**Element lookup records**
....................
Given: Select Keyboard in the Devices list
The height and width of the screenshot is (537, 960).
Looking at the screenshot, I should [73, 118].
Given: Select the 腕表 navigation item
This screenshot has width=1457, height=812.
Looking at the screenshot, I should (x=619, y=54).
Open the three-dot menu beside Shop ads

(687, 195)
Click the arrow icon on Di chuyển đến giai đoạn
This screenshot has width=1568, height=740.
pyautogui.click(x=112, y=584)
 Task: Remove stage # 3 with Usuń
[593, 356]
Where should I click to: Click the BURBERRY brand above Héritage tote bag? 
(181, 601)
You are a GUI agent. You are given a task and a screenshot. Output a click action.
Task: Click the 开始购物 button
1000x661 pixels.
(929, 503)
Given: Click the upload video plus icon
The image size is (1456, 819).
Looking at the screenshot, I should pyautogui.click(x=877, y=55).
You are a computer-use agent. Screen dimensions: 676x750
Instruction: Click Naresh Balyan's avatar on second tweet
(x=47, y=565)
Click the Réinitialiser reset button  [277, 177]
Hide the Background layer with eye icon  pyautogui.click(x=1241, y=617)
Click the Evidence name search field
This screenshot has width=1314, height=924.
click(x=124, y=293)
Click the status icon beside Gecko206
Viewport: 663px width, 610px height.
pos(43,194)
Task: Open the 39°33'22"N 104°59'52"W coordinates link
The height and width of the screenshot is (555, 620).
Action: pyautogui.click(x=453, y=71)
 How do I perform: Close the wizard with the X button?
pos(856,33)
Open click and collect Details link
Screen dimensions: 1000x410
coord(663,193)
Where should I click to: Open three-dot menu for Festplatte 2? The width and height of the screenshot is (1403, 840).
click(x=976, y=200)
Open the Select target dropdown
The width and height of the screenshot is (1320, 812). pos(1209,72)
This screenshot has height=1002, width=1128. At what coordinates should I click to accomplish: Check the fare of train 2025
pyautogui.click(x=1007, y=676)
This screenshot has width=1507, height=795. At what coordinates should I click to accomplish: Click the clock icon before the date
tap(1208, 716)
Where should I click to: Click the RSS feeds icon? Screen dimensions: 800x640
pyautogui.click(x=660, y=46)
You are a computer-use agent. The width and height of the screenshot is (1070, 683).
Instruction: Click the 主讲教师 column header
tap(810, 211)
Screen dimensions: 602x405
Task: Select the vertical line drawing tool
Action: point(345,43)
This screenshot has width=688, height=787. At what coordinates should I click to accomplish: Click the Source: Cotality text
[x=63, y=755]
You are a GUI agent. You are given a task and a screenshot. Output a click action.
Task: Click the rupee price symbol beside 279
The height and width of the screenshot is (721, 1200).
....................
**Directions**
Edit the records so that every "three-dot menu" becomes "overflow menu", keeping all other text the same.

**Response to the exercise**
Given: Select Keyboard in the Devices list
The height and width of the screenshot is (537, 960).
Looking at the screenshot, I should [73, 118].
Given: Select the 腕表 navigation item
This screenshot has width=1457, height=812.
Looking at the screenshot, I should (x=619, y=54).
Open the overflow menu beside Shop ads

(687, 195)
Click the arrow icon on Di chuyển đến giai đoạn
This screenshot has width=1568, height=740.
pyautogui.click(x=112, y=584)
 Task: Remove stage # 3 with Usuń
[593, 356]
Where should I click to: Click the BURBERRY brand above Héritage tote bag? 
(181, 601)
You are a GUI agent. You are given a task and a screenshot. Output a click action.
Task: Click the 开始购物 button
1000x661 pixels.
(929, 503)
Given: Click the upload video plus icon
The image size is (1456, 819).
Looking at the screenshot, I should pyautogui.click(x=877, y=55).
You are a computer-use agent. Screen dimensions: 676x750
Instruction: Click Naresh Balyan's avatar on second tweet
(x=47, y=565)
Click the Réinitialiser reset button  [277, 177]
Hide the Background layer with eye icon  pyautogui.click(x=1241, y=617)
Click the Evidence name search field
This screenshot has width=1314, height=924.
click(x=124, y=293)
Click the status icon beside Gecko206
Viewport: 663px width, 610px height.
pos(43,194)
Task: Open the 39°33'22"N 104°59'52"W coordinates link
The height and width of the screenshot is (555, 620).
Action: pyautogui.click(x=453, y=71)
 How do I perform: Close the wizard with the X button?
pos(856,33)
Open click and collect Details link
Screen dimensions: 1000x410
coord(663,193)
Where should I click to: Open overflow menu for Festplatte 2? The width and height of the screenshot is (1403, 840).
click(x=976, y=200)
Open the Select target dropdown
The width and height of the screenshot is (1320, 812). pos(1209,72)
This screenshot has height=1002, width=1128. At what coordinates should I click to accomplish: Check the fare of train 2025
pyautogui.click(x=1007, y=676)
This screenshot has width=1507, height=795. At what coordinates should I click to accomplish: Click the clock icon before the date
tap(1208, 716)
Where should I click to: Click the RSS feeds icon? Screen dimensions: 800x640
pyautogui.click(x=660, y=46)
You are a computer-use agent. The width and height of the screenshot is (1070, 683).
Instruction: Click the 主讲教师 column header
tap(810, 211)
Screen dimensions: 602x405
Task: Select the vertical line drawing tool
Action: point(345,43)
This screenshot has width=688, height=787. At what coordinates should I click to accomplish: Click the Source: Cotality text
[x=63, y=755]
You are a GUI agent. You are given a task and a screenshot. Output a click action.
Task: Click the rupee price symbol beside 279
The height and width of the screenshot is (721, 1200).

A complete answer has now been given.